'Unknown Encoding' TikToken Error in exe that is compiled with Nuitka

444 views Asked by At

I'm working with the tiktoken library in Python to count the number of tokens in a series of messages. My code runs well when executed as a Python script. However, when I compile it into an executable, I encounter an 'unknown encoding' error. Attempts to debug the library or replace it with custom code have so far been unsuccessful.

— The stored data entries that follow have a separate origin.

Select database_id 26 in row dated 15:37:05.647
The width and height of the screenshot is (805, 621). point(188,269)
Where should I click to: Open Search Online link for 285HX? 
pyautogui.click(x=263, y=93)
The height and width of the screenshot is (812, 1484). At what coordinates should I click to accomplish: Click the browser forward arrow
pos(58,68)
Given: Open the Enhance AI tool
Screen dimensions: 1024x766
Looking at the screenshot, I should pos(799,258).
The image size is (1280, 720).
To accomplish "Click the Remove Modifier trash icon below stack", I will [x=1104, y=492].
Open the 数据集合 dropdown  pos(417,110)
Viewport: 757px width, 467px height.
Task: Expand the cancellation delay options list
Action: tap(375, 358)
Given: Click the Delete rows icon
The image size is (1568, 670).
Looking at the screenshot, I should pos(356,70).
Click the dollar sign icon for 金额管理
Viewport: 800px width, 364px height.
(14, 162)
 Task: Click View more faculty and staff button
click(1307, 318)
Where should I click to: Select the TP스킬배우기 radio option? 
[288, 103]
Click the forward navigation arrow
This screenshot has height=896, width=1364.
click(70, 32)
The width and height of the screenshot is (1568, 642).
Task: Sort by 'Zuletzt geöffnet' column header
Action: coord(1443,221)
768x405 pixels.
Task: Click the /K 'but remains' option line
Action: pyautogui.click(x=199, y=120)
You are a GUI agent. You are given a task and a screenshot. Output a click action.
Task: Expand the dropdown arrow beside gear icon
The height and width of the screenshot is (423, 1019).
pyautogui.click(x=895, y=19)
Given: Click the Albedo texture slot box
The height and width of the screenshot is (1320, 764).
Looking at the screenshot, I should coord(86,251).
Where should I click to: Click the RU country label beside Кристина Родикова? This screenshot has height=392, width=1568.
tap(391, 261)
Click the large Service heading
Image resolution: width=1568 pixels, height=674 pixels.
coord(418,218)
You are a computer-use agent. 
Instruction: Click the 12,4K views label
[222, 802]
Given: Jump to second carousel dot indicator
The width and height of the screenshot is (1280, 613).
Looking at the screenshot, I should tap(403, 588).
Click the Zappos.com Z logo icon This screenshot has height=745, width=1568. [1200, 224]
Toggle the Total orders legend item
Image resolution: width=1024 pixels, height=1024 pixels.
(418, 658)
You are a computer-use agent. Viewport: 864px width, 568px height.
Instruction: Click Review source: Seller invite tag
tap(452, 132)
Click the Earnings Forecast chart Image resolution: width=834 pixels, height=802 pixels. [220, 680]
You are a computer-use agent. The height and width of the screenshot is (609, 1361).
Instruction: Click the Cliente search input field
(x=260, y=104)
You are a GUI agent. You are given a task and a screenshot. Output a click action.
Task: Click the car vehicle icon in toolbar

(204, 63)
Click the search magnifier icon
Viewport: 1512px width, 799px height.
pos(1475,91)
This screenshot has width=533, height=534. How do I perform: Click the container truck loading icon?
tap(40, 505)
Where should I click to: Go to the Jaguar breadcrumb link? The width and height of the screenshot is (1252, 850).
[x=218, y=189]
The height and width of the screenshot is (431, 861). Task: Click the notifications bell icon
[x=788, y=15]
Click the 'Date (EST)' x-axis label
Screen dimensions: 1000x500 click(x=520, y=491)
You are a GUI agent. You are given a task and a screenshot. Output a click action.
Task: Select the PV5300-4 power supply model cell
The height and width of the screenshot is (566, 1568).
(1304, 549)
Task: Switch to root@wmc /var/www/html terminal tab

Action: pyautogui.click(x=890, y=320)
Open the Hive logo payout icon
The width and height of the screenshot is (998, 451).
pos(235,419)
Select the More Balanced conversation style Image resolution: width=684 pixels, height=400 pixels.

In both scenario in code below failed to get the encoding model from tiktoken for unknown reason. I've tried to load the cl100k_based.tiktoken file from local PC rather than sending the link to openai in the openai_public.py in tiktoken_ext. For pyinstaller we only need to add this line --hidden-import=tiktoken_ext.openai_public --hidden-import=tiktoken_ext to solve the problem. I've used below command

python -m nuitka script.py --onefile --show-modules --include-package=tiktoken --include-package=tiktoken_ext --include-package=blobfile

But the problem still persist.

def num_tokens_from_messages(messages, model):
    """Returns the number of tokens used by a list of messages."""
    try:
        encoding = tiktoken.encoding_for_model(model)
        print("getting encoding_for_mdel",encoding)
    except Exception as e:
        print("Warning: model not found. Using cl100k_base encoding.",e)
        encoding = tiktoken.get_encoding("cl100k_base")
        print("in exception",encoding)

Any pointers or insights would be greatly appreciated.

0

There are 0 answers